Quanta verità in una “semplice” equazione….
Grazie a questa formula matematica trovano spiegazione diversi eventi della vita post-separazione, solo apparentemente inspiegabili, che continuano a legare i due ex coniugi anche a distanza di molti anni.
A parte i figli – che sono, per così dire, un’equazione quantistica vivente – nelle coppie separate senza figli il patrimonio costruito durante la vita matrimoniale, e tutti gli eventi ad esso connessi, determina la sopravvivenza di un legame con il quale bisogna fare i conti per lungo tempo dopo la separazione.
La consapevolezza di questo legame, nonchè un atteggiamento di arrendevole rassegnazione alla sua esistenza (da preferire ai comportamenti nocivi derivanti dalla mal sopportazione di esso), potrebbe eliminare molte delle cause di indebolimento o distruzione dei beni familiari, garantendo prosperità e continuità generazionale a quello che fu, comunque, uno dei prodotti dell’unione.

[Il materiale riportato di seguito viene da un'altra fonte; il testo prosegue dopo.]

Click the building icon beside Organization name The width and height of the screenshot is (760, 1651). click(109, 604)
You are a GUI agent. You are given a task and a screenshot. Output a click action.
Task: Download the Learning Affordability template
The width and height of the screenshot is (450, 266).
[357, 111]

Anche il consulente patrimoniale fa parte, per così dire, di questo “prodotto quantistico” della coppia; pertanto, il suo ruolo asettico e neutrale con entrambi sarà un valore aggiunto che segnerà la differenza tra un patrimonio intatto, destinato a trasmettersi, ed uno disgregato, destinato a morire o ad essere frantumato in mille rivoli prima della fase successoria.
[1] Gruppo di individui nati tra il 1950 ed il 1965, ognuno dei quali è a capo di un patrimonio familiare, tra beni mobili ed immobili, superiore a 750.000 euro.